A wide-ranging criminal investigation involving eleven suspects has resulted in the reluctant disclosure of Stingray data by Canadian law enforcement. The Toronto PD and the Royal Canadian Mounted Police joined forces to deploy a surveillance dragnet that swept up thousands of innocent Canadians, as Kate Allen reports for the Toronto Star.

Toronto police and RCMP officers deploying controversial “Stingray” surveillance technology over a two-month period swept up identifying cellphone data on more than 20,000 bystanders at malls, public parks and even a children’s toy store.

As police sought cellphone data for 11 suspects in a 2014 investigation, they deployed a Stingray — also known as an IMSI catcher — at three dozen locations, including the middle of Yorkville, at the Dufferin Mall, at Vaughan Mills Mall, near Trinity Bellwoods Park, near Kensington Market, and at a Toys ‘R’ Us store in Richmond Hill.

These sweeps occurred years before either law enforcement agency admitted to possessing and deploying Stingray devices. In prior years, Canadian prosecutors dropped charges rather than discuss the devices in open court. This case must have been too big to let go. It involved 50 raids, 112 arrests, and a plethora of charges ranging from gun possession to murder.

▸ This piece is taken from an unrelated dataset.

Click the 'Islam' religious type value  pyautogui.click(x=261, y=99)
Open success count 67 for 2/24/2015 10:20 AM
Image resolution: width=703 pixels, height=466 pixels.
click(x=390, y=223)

Multiple defendants are now challenging the evidence derived from the multiple Stingray deployments, arguing that it was gathered unlawfully. The courts may decide to see it the defendants’ way, but it’s unlikely these deployments broke the agencies’ own policies. Pretty much every law enforcement agency anywhere that has acquired a Stingray has deployed first and developed policies after their Stingray use could no longer be kept secret. The agencies involved here are no exception:

An RCMP spokesperson said that policy regarding deployment and resting time is “still being developed,” and that interim guidelines state that the devices will generally operate for three minutes, though may be operated for longer periods under certain circumstances and if permitted by a judge.

From what’s contained in the tracking logs submitted as evidence in these cases, there appears to have been very little done to limit the tracking of non-suspects.

According to the logs, police deployed the device at three dozen locations between March 18 and May 23, 2014. In all, the device logged approximately 25,000 captures. The same cellphones may have been captured more than once in that time, since police used the device multiple times at some locations; with those repeat locations excluded, a minimum of 20,000 bystanders in Toronto and the GTA saw their cellphone data swept up.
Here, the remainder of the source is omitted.